Oklahomans should adopt Bengals
From the Norman High hero who's their coach, to several players with state ties, to the franchise's quite tortured history, Cincinnati an easy team to get behind

It’s the NFL playoffs and you need a team, or maybe another team.
Heck, you may need two other teams, three total, one for each day, because that’s how long the first round’s going to take.
If you’re a Sooner fan, you probably like the Cardinals on Monday because you’re rooting for Kyler Murray. Unless “Heaven Can Wait” is your favorite movie, or football came on your radar in the 70s, when the Rams had yet to move to Anaheim, much less Missouri, and they were just so cool and you’ve never forgotten it, so you’re pulling for them.
Cool.
Sunday, you’re probably a Cowboy fan, or pulling for the Chiefs. Or, maybe, in honor of Lee Roy Selmon, the Bucs.
Even in that world, you still need a team on Saturday, when the Bengals play the Raiders in the afternoon and the Patriots meet the Bills in the evening.
Or maybe you’re back where we began and need only one team, one squad upon which to take a flier and get excited.
Go with the Cincinnati Bengals.
The only NFL team with a deeper Oklahoma connection is the Ravens, but you can’t take them.
You can’t take them because you should never take them, having abandoned Cleveland way back when, and you really can’t take them because they’re not in the playoffs.
So, the Bengals.
In the name of Oklahoma pride, go with them.
Cincinnati claims a trio of Sooners, one Cowboy and their head coach, if you didn’t know, starred at Norman High School, playing for the great Butch Peters.
Samaje Perine, may be the most underrated player in the history of OU football, certainly the most underrated running back, and he’s still in the NFL, looking no older than the day he arrived in Norman, which is to say he looks about 38, though he’s only 26.
He’s in Cincinnati for the second time, where he’s turned 118 carries the last two seasons into 547 yards, which calculates into a shiny 4.6 average.
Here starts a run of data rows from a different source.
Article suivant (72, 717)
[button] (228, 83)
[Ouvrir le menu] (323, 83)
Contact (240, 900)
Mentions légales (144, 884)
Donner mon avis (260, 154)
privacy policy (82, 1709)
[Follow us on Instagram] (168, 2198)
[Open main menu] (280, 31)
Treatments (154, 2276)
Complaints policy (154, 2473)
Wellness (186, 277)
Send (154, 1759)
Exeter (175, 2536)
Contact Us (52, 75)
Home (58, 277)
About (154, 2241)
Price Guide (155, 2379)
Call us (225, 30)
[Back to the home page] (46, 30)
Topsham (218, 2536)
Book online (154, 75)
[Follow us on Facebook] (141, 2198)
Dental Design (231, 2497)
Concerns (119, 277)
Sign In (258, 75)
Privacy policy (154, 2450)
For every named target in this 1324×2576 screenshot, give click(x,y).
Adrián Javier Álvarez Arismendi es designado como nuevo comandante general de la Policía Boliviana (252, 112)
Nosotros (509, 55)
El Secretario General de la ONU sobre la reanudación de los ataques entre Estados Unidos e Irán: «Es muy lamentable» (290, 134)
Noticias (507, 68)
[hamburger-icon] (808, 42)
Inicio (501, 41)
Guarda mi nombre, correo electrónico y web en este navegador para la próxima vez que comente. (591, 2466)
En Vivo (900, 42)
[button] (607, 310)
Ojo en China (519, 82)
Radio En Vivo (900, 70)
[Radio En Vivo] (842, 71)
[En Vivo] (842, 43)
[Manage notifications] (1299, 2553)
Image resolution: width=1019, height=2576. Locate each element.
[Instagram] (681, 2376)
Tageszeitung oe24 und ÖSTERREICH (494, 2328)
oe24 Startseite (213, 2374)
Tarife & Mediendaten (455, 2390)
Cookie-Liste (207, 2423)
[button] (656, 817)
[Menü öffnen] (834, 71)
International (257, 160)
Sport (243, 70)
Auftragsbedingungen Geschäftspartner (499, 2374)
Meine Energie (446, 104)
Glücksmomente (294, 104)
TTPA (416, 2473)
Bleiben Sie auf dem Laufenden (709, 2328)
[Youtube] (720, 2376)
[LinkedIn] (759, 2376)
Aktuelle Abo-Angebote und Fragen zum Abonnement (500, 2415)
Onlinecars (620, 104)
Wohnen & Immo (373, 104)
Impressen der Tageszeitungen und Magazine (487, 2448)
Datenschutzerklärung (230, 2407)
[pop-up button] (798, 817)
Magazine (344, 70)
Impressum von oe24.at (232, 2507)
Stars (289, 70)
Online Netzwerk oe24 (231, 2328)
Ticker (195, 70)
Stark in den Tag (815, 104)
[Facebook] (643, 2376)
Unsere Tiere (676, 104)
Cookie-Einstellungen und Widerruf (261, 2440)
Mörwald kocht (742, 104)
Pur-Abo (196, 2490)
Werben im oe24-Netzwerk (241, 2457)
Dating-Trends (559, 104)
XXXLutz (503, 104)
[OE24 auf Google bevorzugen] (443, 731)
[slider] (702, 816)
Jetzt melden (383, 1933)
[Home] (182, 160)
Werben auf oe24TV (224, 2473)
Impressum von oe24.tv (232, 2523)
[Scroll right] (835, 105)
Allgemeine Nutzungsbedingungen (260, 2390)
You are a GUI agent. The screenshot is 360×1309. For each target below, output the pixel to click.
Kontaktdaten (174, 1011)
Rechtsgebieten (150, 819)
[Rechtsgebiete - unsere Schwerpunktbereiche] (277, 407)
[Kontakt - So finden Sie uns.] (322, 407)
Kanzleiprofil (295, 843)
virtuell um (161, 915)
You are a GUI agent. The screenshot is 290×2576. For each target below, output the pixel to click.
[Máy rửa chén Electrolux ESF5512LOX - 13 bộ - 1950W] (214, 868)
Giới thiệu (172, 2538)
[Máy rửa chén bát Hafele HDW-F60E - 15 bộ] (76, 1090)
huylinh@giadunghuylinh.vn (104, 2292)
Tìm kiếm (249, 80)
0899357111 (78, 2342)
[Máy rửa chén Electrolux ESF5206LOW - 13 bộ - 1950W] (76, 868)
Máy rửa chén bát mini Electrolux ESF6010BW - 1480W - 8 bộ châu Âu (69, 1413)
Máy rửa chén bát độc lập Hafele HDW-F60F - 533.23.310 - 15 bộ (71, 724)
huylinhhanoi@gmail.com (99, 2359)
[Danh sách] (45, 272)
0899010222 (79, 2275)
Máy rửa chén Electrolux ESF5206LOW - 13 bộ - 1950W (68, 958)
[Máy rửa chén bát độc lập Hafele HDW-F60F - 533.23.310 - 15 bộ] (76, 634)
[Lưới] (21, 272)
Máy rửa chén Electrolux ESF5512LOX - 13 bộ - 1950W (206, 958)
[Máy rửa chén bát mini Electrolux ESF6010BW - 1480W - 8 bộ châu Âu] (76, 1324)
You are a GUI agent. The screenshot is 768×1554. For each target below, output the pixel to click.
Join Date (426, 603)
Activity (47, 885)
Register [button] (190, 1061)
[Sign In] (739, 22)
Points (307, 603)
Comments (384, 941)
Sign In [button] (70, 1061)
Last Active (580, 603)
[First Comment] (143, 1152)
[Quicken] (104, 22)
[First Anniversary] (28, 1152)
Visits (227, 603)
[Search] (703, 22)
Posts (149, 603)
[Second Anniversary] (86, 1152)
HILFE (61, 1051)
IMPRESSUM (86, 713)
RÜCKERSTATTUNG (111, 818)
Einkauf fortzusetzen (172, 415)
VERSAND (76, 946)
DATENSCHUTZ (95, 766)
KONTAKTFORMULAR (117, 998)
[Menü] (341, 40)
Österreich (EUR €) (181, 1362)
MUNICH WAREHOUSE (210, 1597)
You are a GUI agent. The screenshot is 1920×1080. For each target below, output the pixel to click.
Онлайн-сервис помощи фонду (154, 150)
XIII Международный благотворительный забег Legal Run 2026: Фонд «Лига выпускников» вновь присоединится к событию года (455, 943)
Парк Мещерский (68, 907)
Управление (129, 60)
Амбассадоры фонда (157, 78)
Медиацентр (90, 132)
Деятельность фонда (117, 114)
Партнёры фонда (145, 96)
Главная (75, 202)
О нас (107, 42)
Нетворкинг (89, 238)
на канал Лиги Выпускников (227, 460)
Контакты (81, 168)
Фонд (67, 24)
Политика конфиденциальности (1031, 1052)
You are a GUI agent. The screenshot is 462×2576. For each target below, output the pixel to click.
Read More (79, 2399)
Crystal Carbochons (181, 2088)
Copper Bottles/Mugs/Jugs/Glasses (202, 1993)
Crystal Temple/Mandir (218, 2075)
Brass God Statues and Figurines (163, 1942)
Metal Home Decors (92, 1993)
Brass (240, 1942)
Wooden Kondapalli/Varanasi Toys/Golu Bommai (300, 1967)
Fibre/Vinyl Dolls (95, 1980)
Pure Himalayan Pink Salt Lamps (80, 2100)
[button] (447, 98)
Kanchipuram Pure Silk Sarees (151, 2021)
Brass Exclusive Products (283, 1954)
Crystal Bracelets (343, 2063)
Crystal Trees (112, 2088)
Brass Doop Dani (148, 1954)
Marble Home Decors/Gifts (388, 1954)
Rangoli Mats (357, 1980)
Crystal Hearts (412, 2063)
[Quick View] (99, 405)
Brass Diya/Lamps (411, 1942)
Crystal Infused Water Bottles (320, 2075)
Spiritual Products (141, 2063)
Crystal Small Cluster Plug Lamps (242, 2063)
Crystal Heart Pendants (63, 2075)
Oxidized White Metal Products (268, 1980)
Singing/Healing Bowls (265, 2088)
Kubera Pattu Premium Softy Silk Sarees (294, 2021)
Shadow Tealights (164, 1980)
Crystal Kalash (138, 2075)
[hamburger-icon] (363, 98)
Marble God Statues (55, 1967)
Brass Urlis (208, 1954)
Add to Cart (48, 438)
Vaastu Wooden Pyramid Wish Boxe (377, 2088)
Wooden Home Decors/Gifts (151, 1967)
He’s also caught 38 passes the last two seasons, 27 this year.
The dawn of the 2019 college season, in honor of 125 years of Sooner football, I put together a list of the top 125 players OU history.
Perine was the fourth running back, No. 18 overall, behind No. 5 Greg Pruitt, No. 9 Billy Sims and No. 10 Joe Washington and way, way, way out in front of No. 62 Adrian Peterson.
Peterson’s the only one headed to Canton, yes, but nobody ran for more yards in Sooner history than Perine — 4,122 in three seasons — he remains a solid pro and now he’s in the playoffs.
Former Sooner Joe Mixon is a Bengal, too, and has become one of the game’s best backs, this season running for 1,205 yards and catching for 314, career highs both, making him the No. 11 all-purpose-yards gainer in the league. All told, he’s run for more than 4,500 yards and caught for more than 1,200 in five NFL seasons, all in Cincinnati.
One of the most controversial players in Sooner history thanks to an awful incident at a Campus Corner sandwich shop before he’d ever played a game, his NFL career has gone off without incident, unless you want to count all those yards from scrimmage, his 41 touchdowns or the six fumbles he’s incurred over 1,275 touches as incidents.
The last Sooner, Jordan Evans, went on the injured reserve list in October following a left knee injury. Prior to that, he’d played in each of the Bengals’ five games and made five tackles.
Before Cincinnati took him in the sixth round of the 2017 draft, Evans led Norman North to the 2012 Class 6A state title game, before playing four seasons at linebacker for OU, putting up a senior year that included 9 1/2 tackles for loss, covering 98 yards in losses and four interceptions that led to 145 return yards.
The Cowboy is Tre Flowers, who’s what they call a good story.
Waived during the season by the team that selected him in the fifth round of the 2018 draft, Seattle, Cincinnati picked him up, he’s played in 11 games since and, last Sunday, got his first start with his new team.
Now he’s in the playoffs.
Finally, the coach.
Zac Taylor was a star at Norman High, spent a redshirt season at Wake Forest and, after a coaching change, left the ACC for Butler (Kan.) Community College, where he took the Grizzlies to the junior college national championship game.
In 2005, he showed up at Nebraska, playing for former Raiders coach Bill Callahan. His second and final season in Lincoln, he earned Big 12 offensive player of the year honors.
His father in law is Mike Sherman, the former Packers and Texas A&M head coach, a connection that surely helped him into the NFL coaching fraternity, but Taylor has certainly proved himself this season, his third in Cincinnati, where his win total has gone from 2 to 4 to 10.
Tennessee Titan coach Mike Vrabel (-185) is the betting favorite to be named coach of the year in the NFL this season. Taylor (+250) is next.
The Bengals are a good story, too.
They’re in the playoffs for the first time since 2016 and haven’t won a playoff game since Jan. 6, 1991, 31 years and six presidents ago.
There’s still time to jump on the bandwagon.